→ DOCUMENT EXTRACT:
════════════════
By Golf Channel Public RelationsJanuary 23, 2018, 4:15 pm

‘Driver vs. Driver 2 Presented by Wilson Currently in Production; Sports Broadcaster Melanie Collins Returns to Host

Morning Drive: Driver vs. Driver 2 Judges Announced

Golf Channel and Wilson Golf announced today the panel of judges and host for the second season of Driver vs. Driver, the innovative television series that follows aspiring golf equipment designers as they compete for the opportunity to have their driver idea or concept transformed into the next great golf driver from Wilson. The show is currently in production and will premiere this fall.

Joining judge Tim Clarke, President of Wilson Golf, are two newcomers to the series: 9-time National Hockey League (NHL) All-Star and current NHL on NBC hockey analyst Jeremy Roenick – an avid golfer with a single digit handicap and a self-described golf equipment junkie; and PGA Professional, golf coach, equipment reviewer and social media influencer Rick Shiels.
════════════════
→ MATERIAL:
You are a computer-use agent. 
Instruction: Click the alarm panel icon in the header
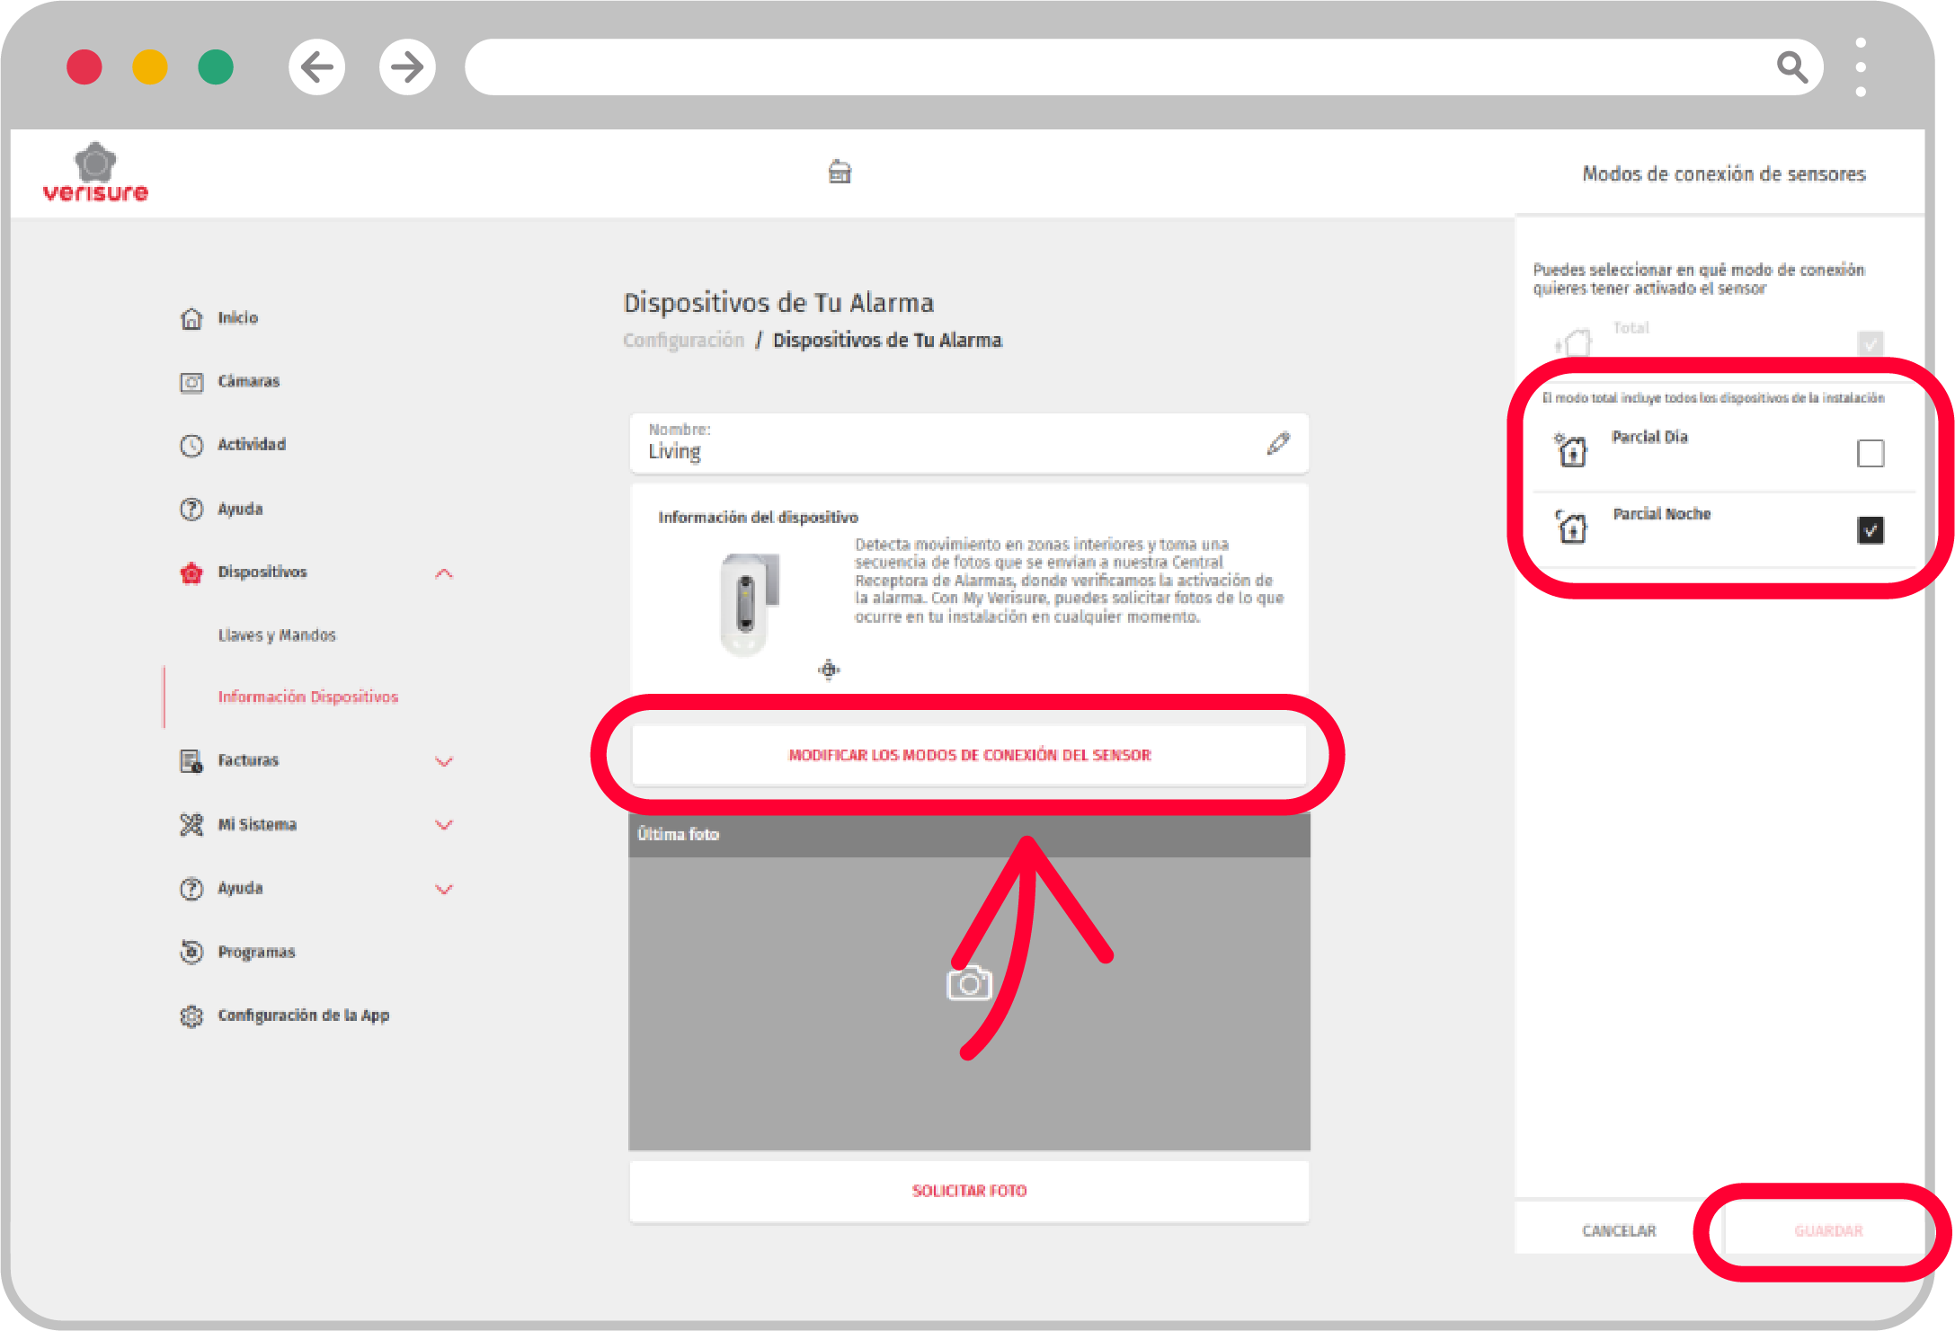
════════════════
→ SET OF TASKS:
1. Write out the portion of the Driver vs. Driver announcement starting at "Golf Channel and" and ending at "influencer Rick Shiels.".
2. Continue the Driver vs. Driver announcement from where it stops.
The data that comes after the Golf Channel announcement is not needed for anything here.

→ ANSWERS GIVEN:
1.
Golf Channel and Wilson Golf announced today the panel of judges and host for the second season of Driver vs. Driver, the innovative television series that follows aspiring golf equipment designers as they compete for the opportunity to have their driver idea or concept transformed into the next great golf driver from Wilson. The show is currently in production and will premiere this fall.

Joining judge Tim Clarke, President of Wilson Golf, are two newcomers to the series: 9-time National Hockey League (NHL) All-Star and current NHL on NBC hockey analyst Jeremy Roenick – an avid golfer with a single digit handicap and a self-described golf equipment junkie; and PGA Professional, golf coach, equipment reviewer and social media influencer Rick Shiels.

2.
“Golf is a big passion of mine, and personally I enjoy learning about new equipment and concepts,” said Roenick. “To be able to see this side of the business in how equipment is developed first-hand is fascinating. Being a part of the process in reviewing driver concepts and narrowing them down to an ultimate winning driver that will be sold across the country is a tremendous honor.” 

“Jeremy, as an avid golfer, and Rick, as a coach, equipment reviewer and golf professional, bring incredible, real world insights and different perspectives to the show and this process,” said Clarke. “I’m excited to work alongside these two judges to push the boundaries of innovation and bring a next-generation driver to golfers around the world.”

Sports broadcaster Melanie Collins returns as the host of Driver vs. Driver 2. Currently a sideline reporter for CBS Sports’ college football and basketball coverage, Collins hosted the inaugural season in 2016 and formerly co-hosted Golf Channel’s competition series, Big Break.

Production for Driver vs. Driver 2 began in the fall of 2017 and will continue through the summer, including this week at the PGA Merchandise Show. The series is being produced by Golf Channel, whose portfolio of original productions include interview series Feherty hosted by Emmy-nominated sports personality David Feherty, high-quality instruction shows School of Golf, Golf Channel Academy and Playing Lessons and a slate of award-winning films.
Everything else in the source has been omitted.